PATHFINDERS COUNSELING



Thoughts About Stress: A Proactive Approach

September 2, 2025
Thoughts about Stress

More often than not, I hear the word “stress” brought up in my personal and professional conversations. It’s real, although it cannot be tangibly seen, and it comes to us all in one form or another. Stress, by definition, is a feeling of being tense, overwhelmed, worn out, or exhausted. A small amount of stress can motivate, but too much stress makes even small tasks seem daunting. Sometimes stress accumulates many minor hassles, while other times, it results from significant life changes or long-term problems. This always leads to the universal question: How can we handle stress instead of stress handling us?

A biblical reference says, “As a man thinketh in his heart, so he is.” (Proverbs 23:7KJV). Since the beginning of time, our thoughts have governed every internal and external action and are the driving force of our actions. It dictates when to turn left or right, when to stay or go, and how our emotions will react to what’s happening every day. In 2020 the Nature Communication Journal published a study that suggested people typically have more than 6,000 thoughts daily. The results from the study also implied that our thoughts birth additional thoughts that motivate the direction of more “wormhole” type thoughts. Think about it for a second. This means the framework of our positive and negative thought patterns directs how and where we go with the life circumstances or events we are experiencing. This creates a domino effect in our thinking.

This leads me to discuss how we deal with or think about our stress. Stressors again can include daily hassles, family dealings, and day-to-day encounters with various people. Stress can occur in both announced and unannounced incidents in our everyday lives, which can be routine or major changes or circumstances. Perhaps you saw it coming, and maybe you didn’t at all. When stress is at its worst, hobbies, relationships, and free time are neglected. As a result, stress worsens. This creates a cycle where self-care is neglected, and stress grows.

How to deal with stress depends on how you think or frame it. It takes practice but is very doable. However, the more we neglect ourselves and our self-care, the harder it becomes to overcome stress. Mental self-care on your thinking is essential, as is learning about your stressors and protective factors (how you deal with everything). Below is an example of Stress Exploration cited from the therapist toolbox.
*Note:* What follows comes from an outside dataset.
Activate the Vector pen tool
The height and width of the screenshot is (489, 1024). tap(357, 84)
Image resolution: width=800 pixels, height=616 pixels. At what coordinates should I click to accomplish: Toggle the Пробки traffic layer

Stress Management Strategies

  1. Build Resilience: Resilience refers to the ability to handle stress when it arises and to protect oneself against future stress. Research has shown that several qualities contribute to resilience, including social support, optimism, humor, spirituality, self-esteem, and adaptability. Many of these qualities can be fostered in therapy.
  2. Relaxation Techniques: Relaxation techniques, such as deep breathing and progressive muscle relaxation, are a fundamental part of stress management. These techniques trigger the relaxation response, which counters the body’s stress response.
  3. Time Management: When you have too much to do, balancing responsibilities and fitting them into a busy schedule is a common stressor. Time management skills can reduce the mental burden of juggling tasks and increase the likelihood that everything gets done.
  4. Self-Care:“Self-care” refers to your favorite activities that help you relax, have fun, or feel energized. These could include talking with a friend, going for a walk, reading, listening to music, or whatever else you enjoy. The important part of self-care is not so much what you do—it’s just that you do it.
  5. Cognitive Restructuring: Stress is caused by our thoughts about a situation, not the situation itself. Two people in the same situation might have different stress levels (or no stress) just because of how they think about it. Often, the thoughts that cause stress are irrational or exaggerated, but we respond to them as factual. Irrational thoughts that lead to stress may look like the following: “I’ll never get through this.” “I have to be perfect all the time.” “If I don’t get an A on the test, I’m a total failure.”

So, if you feel the pressures of stress, stop and think about it. Then reframe yourself, think positive, think wise, be humble and ask for support if needed. Recognize when your stressors might lead you down a rabbit hole of negative thoughts and feelings. Remember, as every beginning ultimately has an ending, this too will pass.